Giovedì 10 luglio
Stromboli, il vulcano educato.
Navighiamo tutta la notte, la mattina e il primo pomeriggio. Non c’è vento e così si deve andare a motore.
Quando arriviamo di fronte a Stromboli non sappiamo rinunciare a un bagno, tuffandoci dall’Adriatica.
L’acqua, a pochi metri dalla riva, è già profonda 150 metri e di un colore blu intenso. Una manovra che ci fa “perdere” un’altra ora… e intanto i signori dell’ENEL e Patrizia Landi, la geologa esperta di Stromboli che ci farà da guida insieme a Giovanni che abbiamo già conosciuto a Napoli e Ercolano, ci stanno aspettando al ristorante… dove saranno finiti? si staranno chiedendo… Ma alla fine sbarchiamo e ci inerpichiamo sulle strette vie di Ginostra, un villaggio piccolissimo, dove d’inverno non vivono più di dieci-venti persone e dove gli unici mezzi di trasporto sono i muli: ce ne sono tre, e tutti conoscono il loro nome.
Siamo sul vulcano più bello del mondo, e anche il più educato, come diceva Dumas: erutta sempre, ogni circa venti minuti, ma senza fare troppi danni. Anche se poi scopriremo che non si comporta sempre in modo educato! Ma non anticipiamo…
Dopo uno spuntino all’ombra del Puntazzo, Filippo Lo Nigro e il suo collega dell'Enel ci raccontano come hanno fatto a portare l’energia elettrica a Ginostra: è capitato solo nel 2004… “Tutti voi eravate già nati” dice Filippo ai bambini “E qui non c’era ancora la luce elettrica! È stato l’ultimo posto in Europa ad avere la corrente, e qualcuno non la voleva proprio, diceva che stava meglio senza…”

CONSEGNA 1: Secondo il diario su Stromboli, in che anno è arrivata l'energia elettrica a Ginostra?

DATI FORNITI:
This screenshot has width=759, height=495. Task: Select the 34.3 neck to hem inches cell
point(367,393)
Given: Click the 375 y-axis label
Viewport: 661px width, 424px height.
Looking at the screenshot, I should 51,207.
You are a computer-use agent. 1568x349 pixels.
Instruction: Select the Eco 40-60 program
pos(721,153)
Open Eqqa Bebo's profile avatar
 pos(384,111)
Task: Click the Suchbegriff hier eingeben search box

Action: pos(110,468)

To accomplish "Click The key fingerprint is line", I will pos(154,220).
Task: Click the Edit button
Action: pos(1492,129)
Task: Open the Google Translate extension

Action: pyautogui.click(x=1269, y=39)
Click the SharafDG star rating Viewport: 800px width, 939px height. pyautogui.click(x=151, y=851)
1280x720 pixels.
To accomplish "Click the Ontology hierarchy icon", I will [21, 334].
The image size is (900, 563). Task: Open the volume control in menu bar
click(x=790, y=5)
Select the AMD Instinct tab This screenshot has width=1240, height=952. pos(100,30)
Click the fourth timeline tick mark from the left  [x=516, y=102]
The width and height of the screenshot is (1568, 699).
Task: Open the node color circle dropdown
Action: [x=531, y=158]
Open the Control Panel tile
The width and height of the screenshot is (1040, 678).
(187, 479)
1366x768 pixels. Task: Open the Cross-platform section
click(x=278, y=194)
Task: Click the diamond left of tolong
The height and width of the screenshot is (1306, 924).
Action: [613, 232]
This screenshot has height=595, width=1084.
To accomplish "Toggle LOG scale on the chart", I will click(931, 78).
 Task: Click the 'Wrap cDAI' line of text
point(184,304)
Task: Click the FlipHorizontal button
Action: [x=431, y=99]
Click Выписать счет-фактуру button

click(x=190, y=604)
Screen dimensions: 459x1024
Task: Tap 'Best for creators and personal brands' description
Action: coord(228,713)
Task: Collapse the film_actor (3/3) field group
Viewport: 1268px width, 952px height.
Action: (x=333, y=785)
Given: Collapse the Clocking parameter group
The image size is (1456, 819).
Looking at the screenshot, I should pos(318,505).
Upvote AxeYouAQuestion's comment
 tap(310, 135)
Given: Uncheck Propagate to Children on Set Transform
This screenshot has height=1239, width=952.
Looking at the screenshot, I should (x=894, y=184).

CONSEGNA 2: Disponi in un elenco numerato le righe delle voci, partendo dall'inizio delle voci e arrivando fino alla riga che contiene "Action: pos(1492,129)", inclusa. Salta le righe vuote.

SOLUZIONE 1: Nel 2004.

SOLUZIONE 2:
1. This screenshot has width=759, height=495. Task: Select the 34.3 neck to hem inches cell
2. point(367,393)
3. Given: Click the 375 y-axis label
4. Viewport: 661px width, 424px height.
5. Looking at the screenshot, I should 51,207.
6. You are a computer-use agent. 1568x349 pixels.
7. Instruction: Select the Eco 40-60 program
8. pos(721,153)
9. Open Eqqa Bebo's profile avatar
10.  pos(384,111)
11. Task: Click the Suchbegriff hier eingeben search box
12. Action: pos(110,468)
13. To accomplish "Click The key fingerprint is line", I will pos(154,220).
14. Task: Click the Edit button
15. Action: pos(1492,129)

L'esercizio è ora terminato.